### EXCERPT
[Begin]

During the course of the trial appellant attempted to introduce into evidence operating manuals for several makes of automobiles which contained warnings against driving with tailgate windows or luggage compartment lids open without at the same time opening cowl fresh air vents and closing the side windows in order to prevent the entry of carbon monoxide gas into the passenger compartment. The court rejected the manuals on the ground that it had not been established that the vehicles described were similar to appellant's station wagon, and on the additional ground that they constituted hearsay. Appellant contends that the trial court erred.

The testimony of Gilbert Robertson, a Chrysler chemist, was that under stationary conditions the same general principles of physics were applicable in all station wagons. With respect to ventilation characteristics (of station wagons), the witness stated that he assumed that they were the same although he had not run tests on all such vehicles.

The witness Rodney Allen, a chemical engineer, testified as follows on voir dire examination:

Q. Now, Mr. Allen, do you have an opinion based upon a reasonable engineering certainty as to whether or not the same principles of air movement through windows and openings with heaters on, are equally applicable to all station wagons?
A. Yes, I do.
Q. And what is that opinion?
A. That they are applicable to all station wagons.
Q. Now do you have an opinion based upon a reasonable engineering certainty as to whether or not the same safety principles regarding — same safety principles regarding the movement of air through openings with the heater on apply equally to all station wagons?
A. Yes.
* * * * * *
Q. And what is that opinion?
A. The probability is that there would be carbon monoxide coming in through the open tailgate window.

When asked whether carbon monoxide could enter the passenger compartment when the tailgate window was lowered an inch and a half the witness Allen answered, "Yes." The witness answered in response to a question posed by counsel for appellee that he had no expert knowledge of the design of the car in question.

The witness Kenneth Davis, proprietor of appellee Fifth Avenue Chrysler Center, Inc., testified as follows:

Q. Do you know in your — within your knowledge, that, ah, it is possible for *250 carbon monoxide fumes to enter in through the windows of parked or standing vehicles?
* * * * * *
A. Ah, yes, ah, I — ah, I have heard and read of instances of cars parked in garages or, ah, if that answers, ah. * * *
Q. Are you aware of whether or not any of your employees would have been — were aware of this same possibility?

[End]

### DATA RECORDS

[Begin]

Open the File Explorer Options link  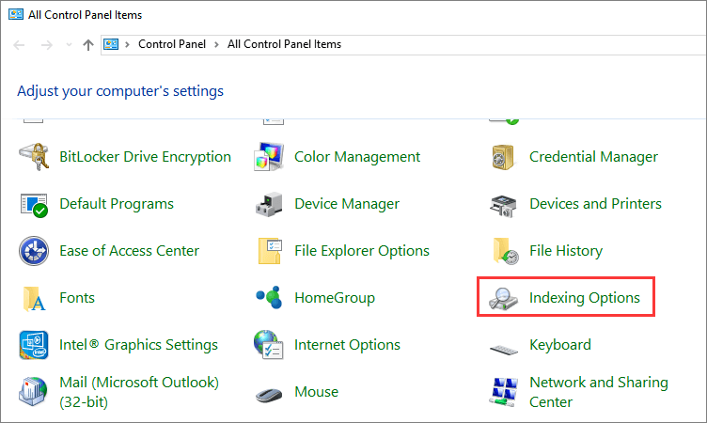[x=361, y=251]

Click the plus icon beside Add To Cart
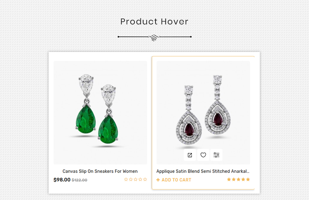[158, 180]
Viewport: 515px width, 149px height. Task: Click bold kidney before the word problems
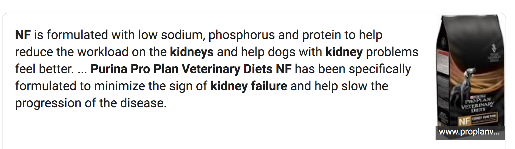pos(344,52)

[End]

### TASK DIRECTIONS
Pick up the court opinion on carbon monoxide in the station wagon after its last line, "were aware of this same possibility?", and write what follows.

### THE RESULT
A. This is that carbon monoxide can seep into an automobile? Yes, I would say that, ah, as everyone is ah, — they're as much aware of it as — as anyone would be.

The Supreme Court of New Mexico was faced with a similar question in Lopez v. Heesen.[13] The question in issue was whether a shotgun safety device was defective. The court affirmed the action of the trial court in admitting the testimony of experts that the design of the safety device in question was safe and was used by various other manufacturers on their guns. The court stated that the conduct of others is proper evidence for a jury to consider in determining whether the tendency of the thing was dangerous, defective or the reverse. The court cited 2 Wigmore on Evidence, section 461, at 489 (3d ed. 1940):

The conduct of others evidences the tendency of the thing in question; and such conduct — e.g. in using chains on a hill, felt shoes in a powder-factory, railings around a machine, or in not using them — is receivable with other evidence showing the tendency of the thing as dangerous, defective, or the reverse. But this is only evidence. The jury may find from other evidence that the thing was in fact dangerous, defective, or the reverse, and the maintenance was or was not negligence, in spite of the above evidence.

Based on the same reasoning we are of the opinion that the operating manuals should have been admitted in evidence. Although it was not established that the automobiles described in the manuals were identical to appellant's, there was expert testimony that the ventilation characteristics of all station wagons were the same and that it was general knowledge that carbon monoxide fumes could enter through the open windows of parked automobiles. The fact that other manufacturers recognized and warned against what they considered to be a dangerous condition in automobiles of a generally similar design to that of appellant's, when operated under substantially similar conditions, is evidence which should have been submitted to the jury with a cautionary instruction. Evidence of the conduct of other manufacturers under the facts of this case could have enlightened the jurors and assisted them in determining the issue. Such evidence however should be placed in perspective with an instruction that it is only evidence, that it does not establish a fixed standard of conduct and the jury advised that it may find from other evidence that there was no defect or dangerous condition.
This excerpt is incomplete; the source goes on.